Materiale fornito |
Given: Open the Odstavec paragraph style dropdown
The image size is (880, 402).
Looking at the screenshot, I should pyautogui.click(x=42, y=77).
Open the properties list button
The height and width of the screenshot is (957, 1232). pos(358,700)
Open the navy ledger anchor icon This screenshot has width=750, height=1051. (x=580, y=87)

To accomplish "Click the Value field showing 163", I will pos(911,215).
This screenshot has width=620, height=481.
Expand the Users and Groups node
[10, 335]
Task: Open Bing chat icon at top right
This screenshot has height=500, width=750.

Istruzione | Trascriva integralmente tutte le righe riportate sopra, dalla prima all'ultima, senza modificarne alcuna parte.

Risposta finale |
Given: Open the Odstavec paragraph style dropdown
The image size is (880, 402).
Looking at the screenshot, I should pyautogui.click(x=42, y=77).
Open the properties list button
The height and width of the screenshot is (957, 1232). pos(358,700)
Open the navy ledger anchor icon This screenshot has width=750, height=1051. (x=580, y=87)

To accomplish "Click the Value field showing 163", I will pos(911,215).
This screenshot has width=620, height=481.
Expand the Users and Groups node
[10, 335]
Task: Open Bing chat icon at top right
This screenshot has height=500, width=750.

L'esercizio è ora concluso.